#### [DATA TO USE]
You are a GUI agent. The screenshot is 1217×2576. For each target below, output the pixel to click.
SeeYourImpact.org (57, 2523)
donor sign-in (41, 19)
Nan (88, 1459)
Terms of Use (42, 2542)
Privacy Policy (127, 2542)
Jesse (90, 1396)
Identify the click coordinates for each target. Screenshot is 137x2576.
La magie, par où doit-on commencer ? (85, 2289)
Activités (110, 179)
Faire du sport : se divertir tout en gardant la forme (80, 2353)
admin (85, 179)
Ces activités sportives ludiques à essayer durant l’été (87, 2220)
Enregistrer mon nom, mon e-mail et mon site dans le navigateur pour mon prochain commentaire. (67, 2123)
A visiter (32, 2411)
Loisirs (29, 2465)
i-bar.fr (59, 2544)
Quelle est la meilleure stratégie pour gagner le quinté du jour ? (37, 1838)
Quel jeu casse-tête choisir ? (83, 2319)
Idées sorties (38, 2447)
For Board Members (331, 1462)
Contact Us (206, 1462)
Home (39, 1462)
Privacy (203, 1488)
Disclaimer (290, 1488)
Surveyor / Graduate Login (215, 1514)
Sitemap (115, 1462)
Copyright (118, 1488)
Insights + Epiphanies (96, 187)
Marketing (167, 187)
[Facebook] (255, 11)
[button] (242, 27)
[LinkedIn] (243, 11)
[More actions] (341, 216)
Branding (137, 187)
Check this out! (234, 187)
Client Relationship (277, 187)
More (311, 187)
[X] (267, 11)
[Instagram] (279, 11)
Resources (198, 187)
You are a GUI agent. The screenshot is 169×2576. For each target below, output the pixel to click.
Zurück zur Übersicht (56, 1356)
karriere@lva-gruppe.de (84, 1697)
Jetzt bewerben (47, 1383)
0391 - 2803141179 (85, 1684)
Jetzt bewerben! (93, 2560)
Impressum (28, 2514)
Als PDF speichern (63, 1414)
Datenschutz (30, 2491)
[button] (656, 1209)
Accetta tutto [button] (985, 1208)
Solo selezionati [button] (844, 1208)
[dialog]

#### [YOUR OBJECTIVE]
Could you print, word for word, the line containing "karriere@lva-gruppe.de (84, 1697)" and every line after it through the end of the records, and nothing else?

#### [EXERCISE ANSWER]
karriere@lva-gruppe.de (84, 1697)
Jetzt bewerben (47, 1383)
0391 - 2803141179 (85, 1684)
Jetzt bewerben! (93, 2560)
Impressum (28, 2514)
Als PDF speichern (63, 1414)
Datenschutz (30, 2491)
[button] (656, 1209)
Accetta tutto [button] (985, 1208)
Solo selezionati [button] (844, 1208)
[dialog]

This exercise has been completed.